• THE EXERCISE:
In the baseball post below about the Giants lineup, copy the passage from "It's true, as" up to and including "later in games.", word for word.

• SELECTED EXTRACT:
* start *
A semi-random lineup; Giants leading the way in a downward offensive trend

I like the semi-randomness of today's lineup: Aaron Rowand CF, Miguel Tejada 3B, Mike Fontenot SS, Buster Posey C, Aubrey Huff 1B, Nate Schierholtz RF, Cody Ross LF, Manny Burriss 2B, Ryan Vogelsong P

For those wondering about Fontenot hitting third, it's not his first time around the rodeo, though it's rare enough: he made a few cameo appearances in the third slot as a rookie for the Cubs in 2007, going 3-for-9 with three walks (a .500 on base percentage). Since then, he's gone 1-for-5 with a double and an RBI in that spot.

He's never faced knuckleballer R.A. Dickey, which makes Boss Bochy's selection that much more random. Freddie Sanchez (0-for-4) and Pat Burrell (0-for-1) sit, as much to get a breather from their own slides as to avoid the junkballer. Schierholz is 0-for-2 against Dickey, but draws the assignment to shield Burrell from the erratic darts.

But Aubrey Huff gets the start, maybe because he actually owns a hit (1-for-6) against Dickey, but probably because he just wants to find a way out of his rut.

It's the kind of lineup that might have the Giants a little less tense. I'm predicting an offensive exlposion. For the Giants, that means four runs, maybe five.


It's true, as Giants' color man Mike Krukow pointed out yesterday, that hitting is down around the major leagues, that many of the game's stars are having rough assignments at the plate.

Pitching around the majors is better, more sophisticated, Krukow said, than it's been in years. Pitchers are throwing off-speed pitches on 3-2 counts in a way they hadn't in previous generations; they're learning different ways of throwing fastballs: two seams, four seams and cutters, taking a little off here, putting more on there; hitters have to face three, four, five pitchers a game, all of whom bring their own specialties later in games.

Maybe it's all that -- and MLB's drug testing regime is working after all.
* end *
• ENTRIES PROVIDED:
* start *
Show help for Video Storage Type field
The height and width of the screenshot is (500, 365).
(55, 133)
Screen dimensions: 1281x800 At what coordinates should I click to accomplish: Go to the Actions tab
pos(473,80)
* end *
• THE COMPLETED TASK:
It's true, as Giants' color man Mike Krukow pointed out yesterday, that hitting is down around the major leagues, that many of the game's stars are having rough assignments at the plate.

Pitching around the majors is better, more sophisticated, Krukow said, than it's been in years. Pitchers are throwing off-speed pitches on 3-2 counts in a way they hadn't in previous generations; they're learning different ways of throwing fastballs: two seams, four seams and cutters, taking a little off here, putting more on there; hitters have to face three, four, five pitchers a game, all of whom bring their own specialties later in games.